One writer’s perspective
Let’s face it, rejection isn’t fun. It especially isn’t fun when it’s tied to your hopes and dreams. I’ve suffered my share of knocks over the years, and I’ve observed a few things along the way. These are in no particular order. Take them as you will.
• Rejection is better than hearing nothing at all. At least it is a sense of closure from which one can move on. Endless waiting is much, much worse.
• If you aren’t being rejected, you aren’t trying hard enough. We’ve all heard stories about the writer who received a long-lost rejection after selling her manuscript for a huge advance elsewhere. (And doesn’t that just sound like fun?) Getting rejected means you’re putting yourself out there. Putting yourself out there is the only way you will ever succeed.
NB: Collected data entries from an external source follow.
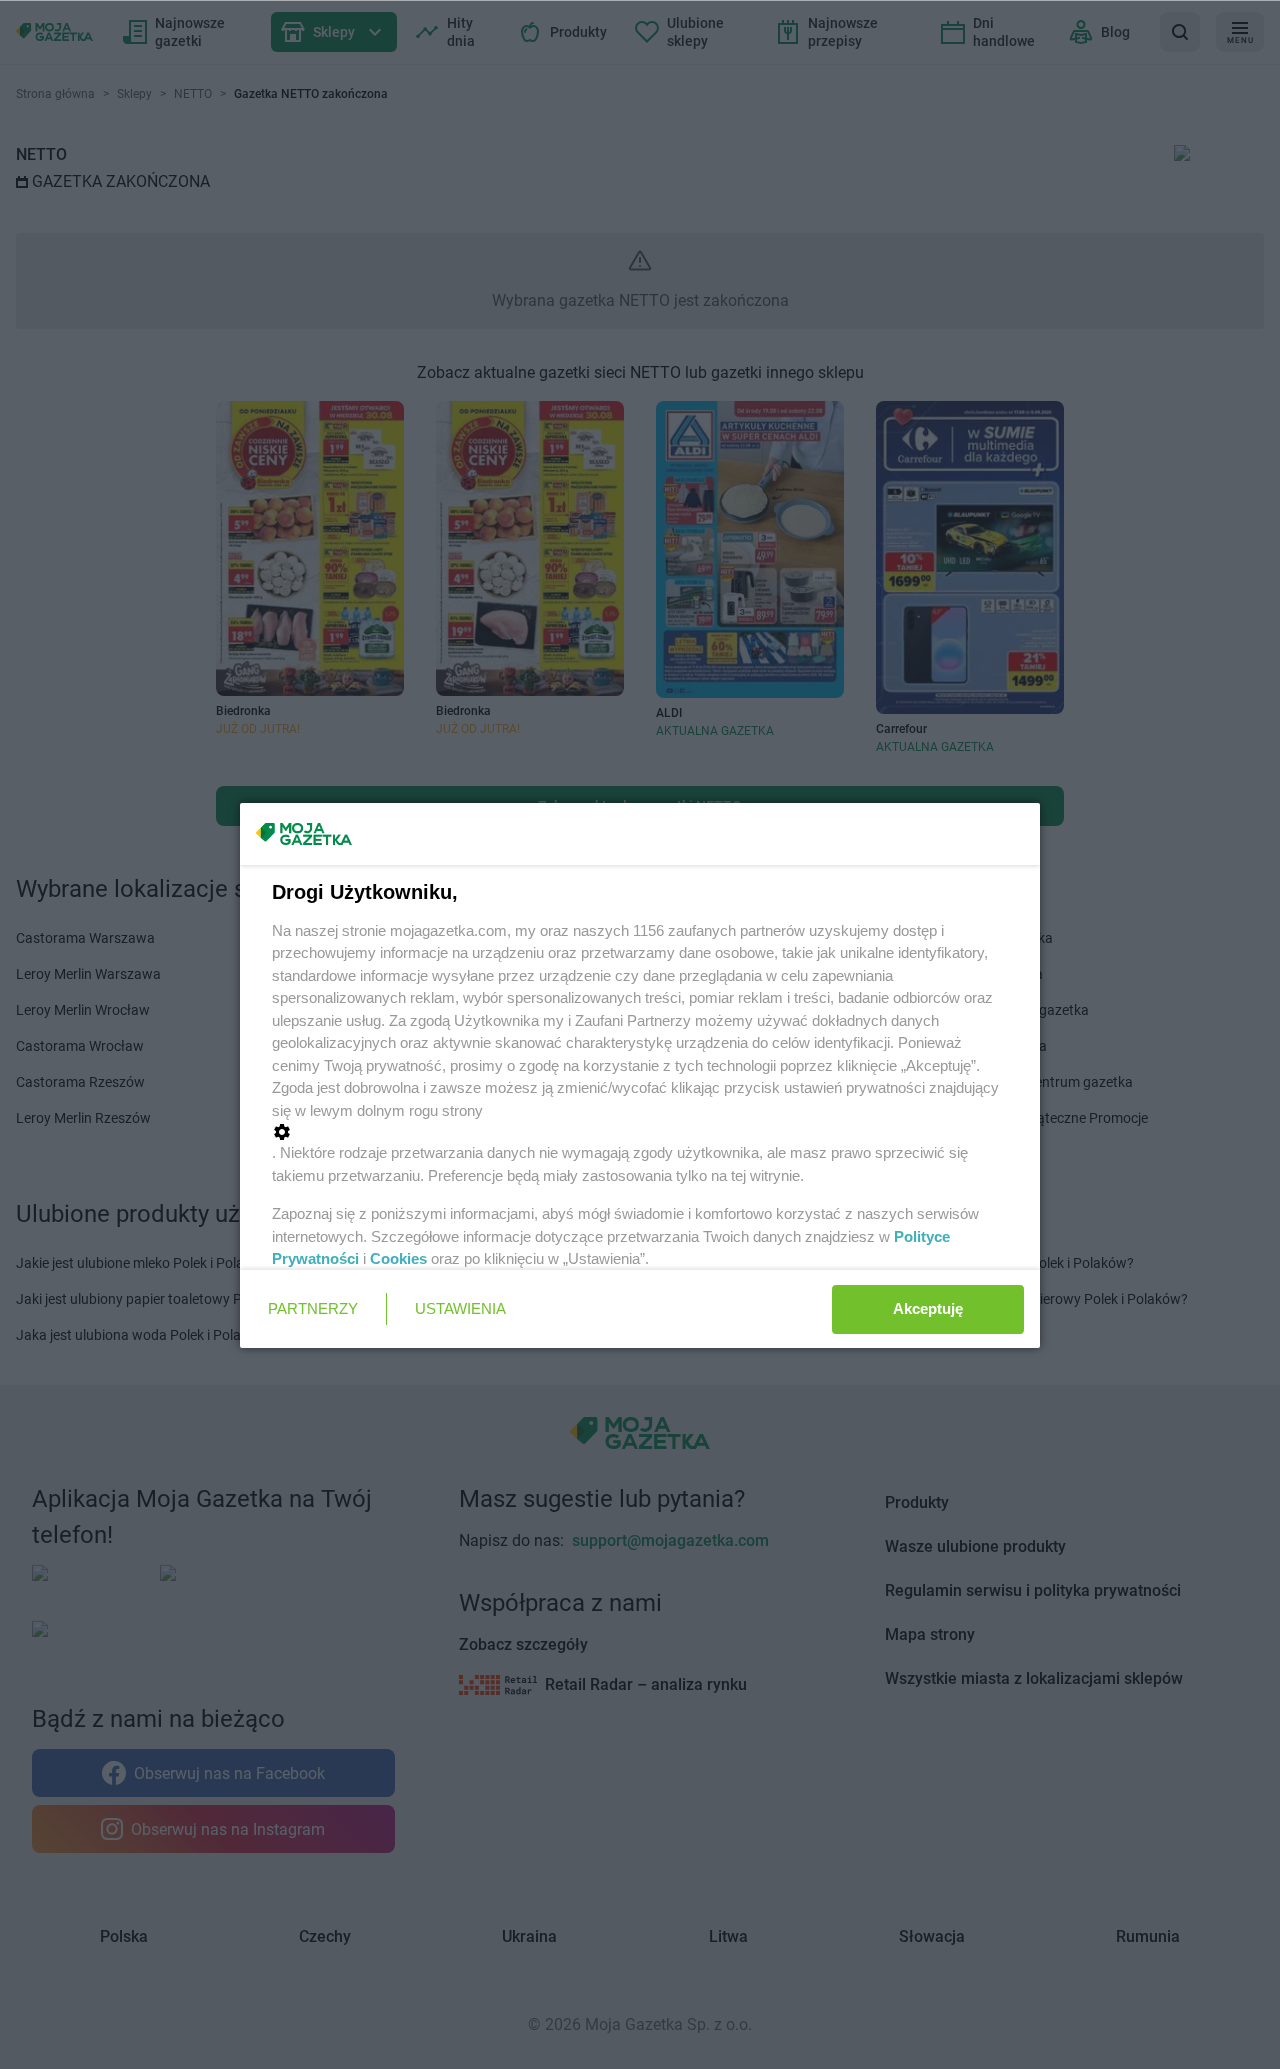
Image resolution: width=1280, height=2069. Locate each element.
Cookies (398, 1258)
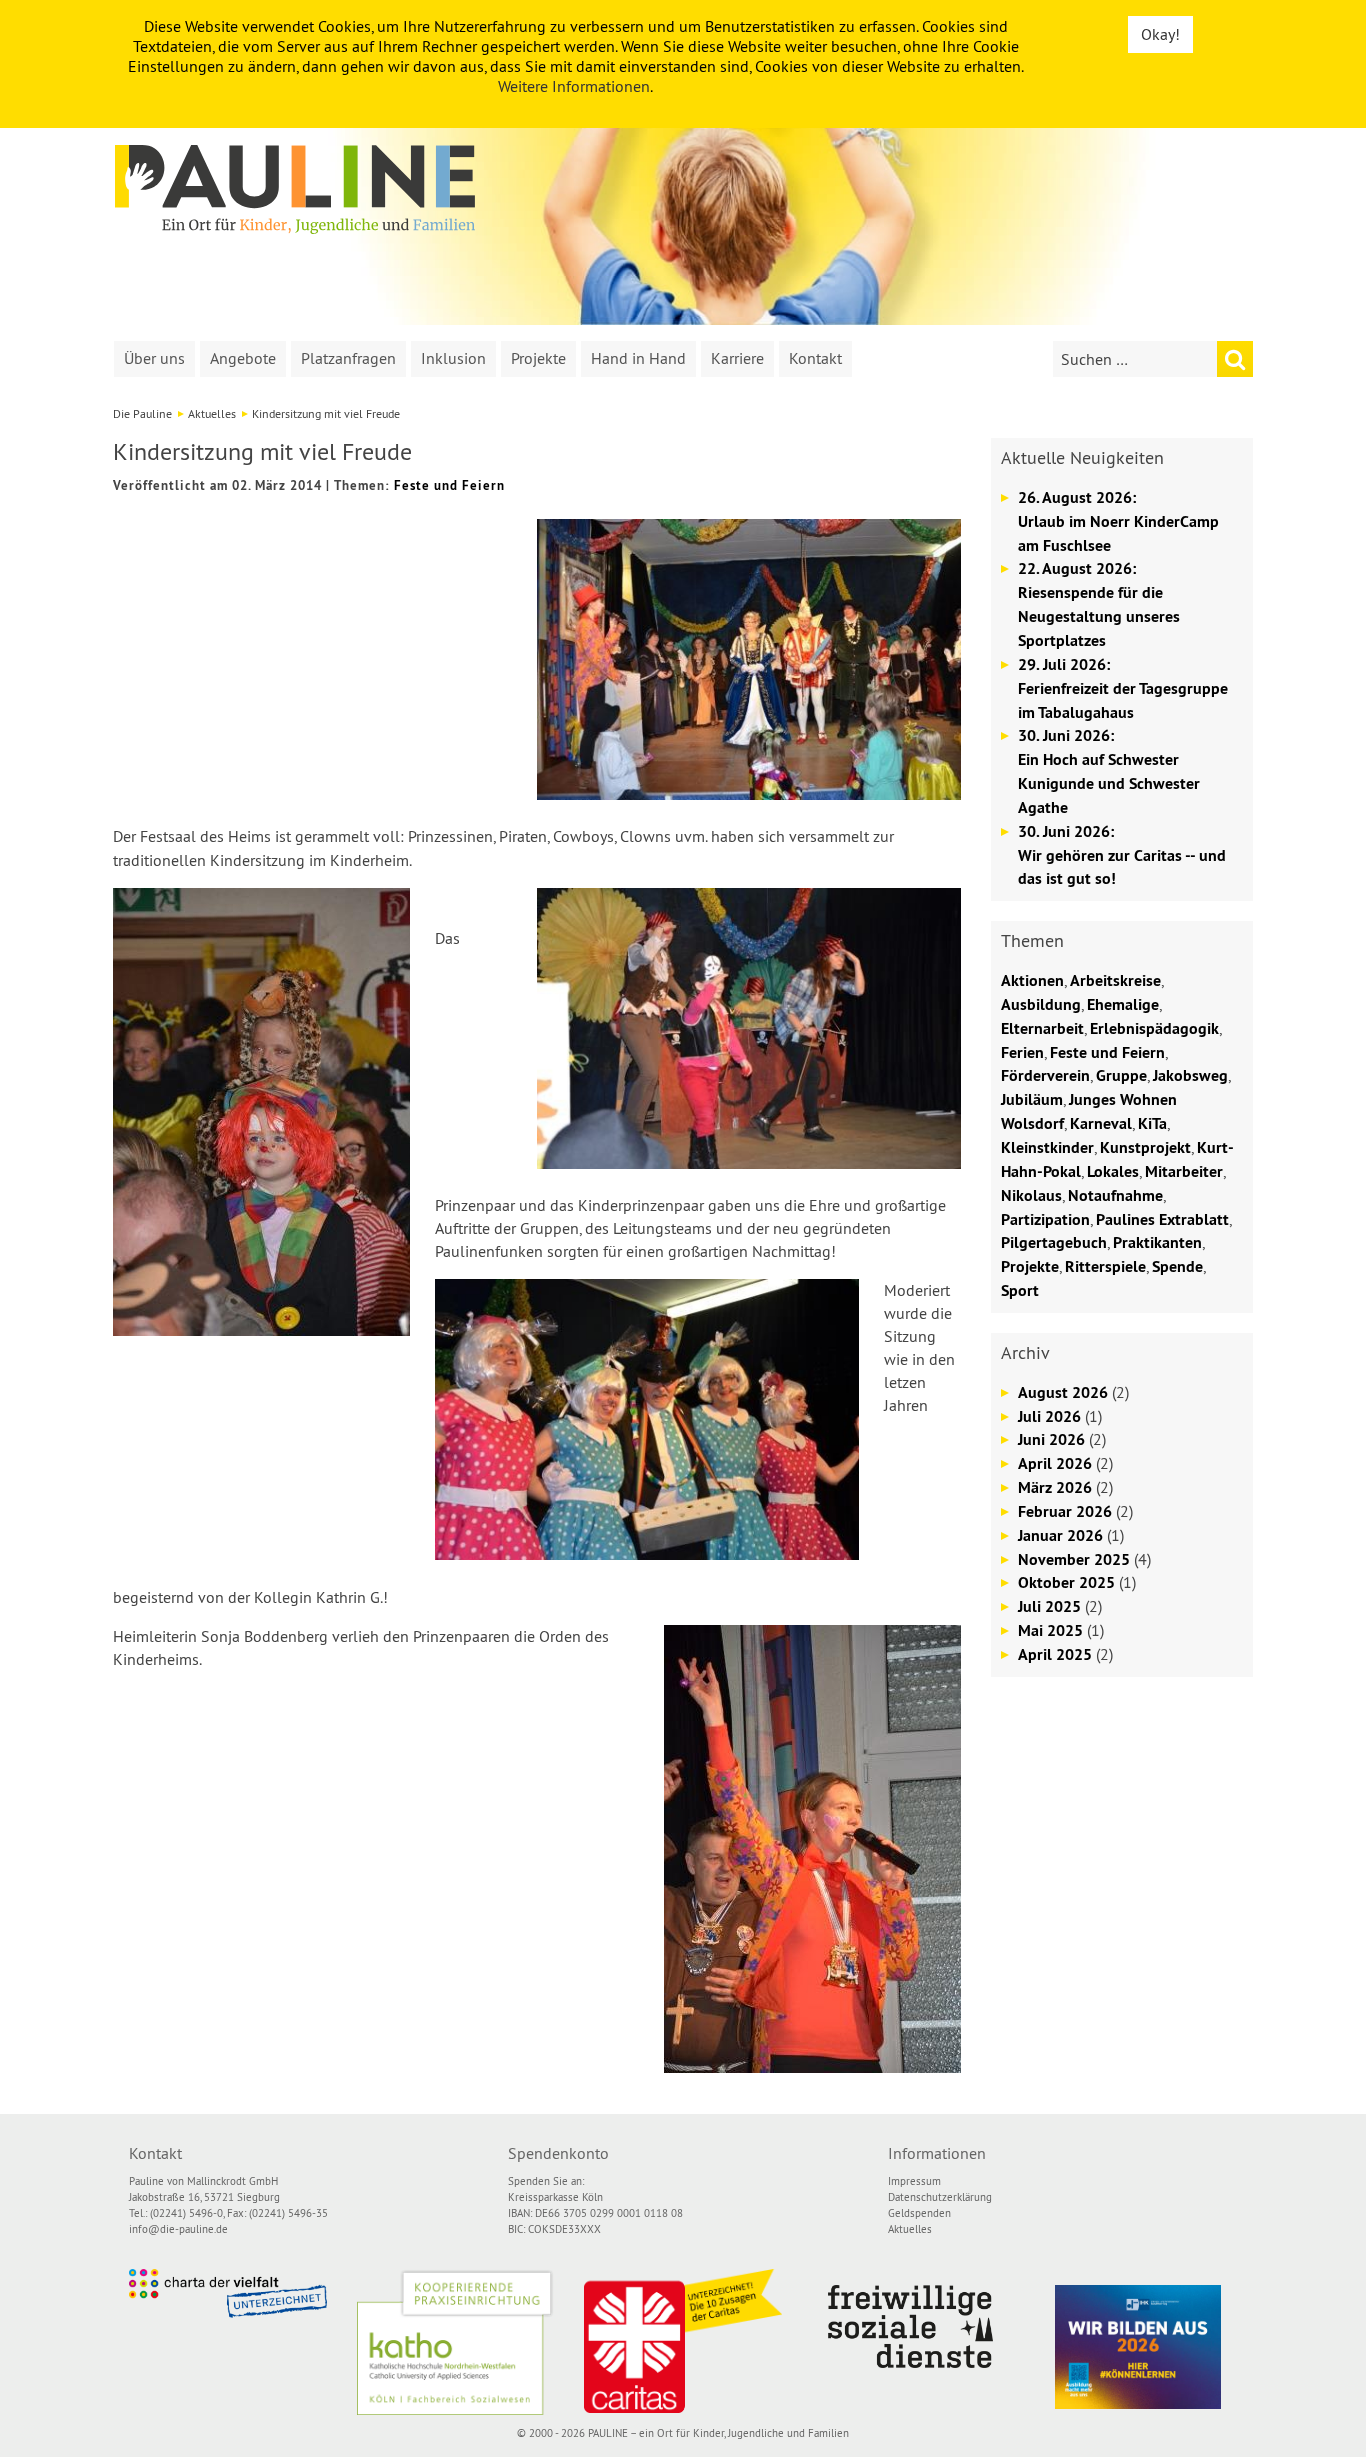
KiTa (1152, 1123)
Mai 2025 (1050, 1630)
Unless you’re receiving rejection from someone--your online workshops, critique partners, teachers, contest judges, reviewers, readers, agents or editors--you aren’t putting yourself out there enough.
• Rejection sometimes means nothing more than ‘no, thanks’. It doesn’t necessarily mean every word you spew is garbage, you made an unforgivable typo, addressed someone too formally or informally, bugged them with one too many status emails, inadvertently wrote something unflattering about them on a blog or writers forum, put your work out there too soon or too late, missed an apostrophe, sounded too desperate, too creative, used the wrong verb or one too many adverbs, forgot to mention that fabulous detail that would unequivocally seal the deal, had the wrong word-count, are secretly blacklisted throughout the publishing community, or that you’re plain not liked.
It could just mean, “No, thanks. This work isn’t right for me.” Sure, you could be rejected for any one of these reasons, but then again, maybe not. Writers are stellar at reading between the lines. Sometimes, there is nothing there but white space.
• Doing the same thing over and over again while expecting different results really is one definition of insanity. While courage is required to put yourself out there, blindly forging ahead without stepping back once in a while to assess where you’re going isn’t a good idea. If tweaks and shoves here and there aren’t selling your manuscript, maybe it’s time to take a harder look. Manuscripts do get rejected for big problems which require hefty solutions. I’m not talking bon-fire big, rather, think-about-it-long-and-hard big. Structure problems, pacing problems, issues with voice, character, language or plot all require thoughtful, practiced rework. And rework. And rework. And that rework may get rejected. Fun, isn’t it?
• Rejection hurts, even when you’re used to it. True, skin may get thicker, but there is sting to rejection no matter how jaded the writer. Think of that small pain as a reminder you care. Doing something you care about, even if you are rejected should at least make you feel good for trying. So, take rejection with a spoonful of sugar, or a fistful of peanut butter M&Ms - whatever works for you - and keep that chin up.
• They can block your email address as spam, but only you can quit trying. Rejection really does put you one step closer to achieving your dreams...if you never give up. One of my favorite quotes is from Harriet Beecher Stow:
Never give up, for that is just the place and time that the tide willThat thought has kept me going on many a weary day. Wouldn’t you hate to find if you’d held on just a teensy bit longer, you’d have gotten that book deal/great review/contest win/literary representation/whatever? Of course, you'd never know that, would you? Can you stand not knowing? There's only one way to find out - and that makes this my favorite lesson learned. Rejection is a reminder to never, ever give up.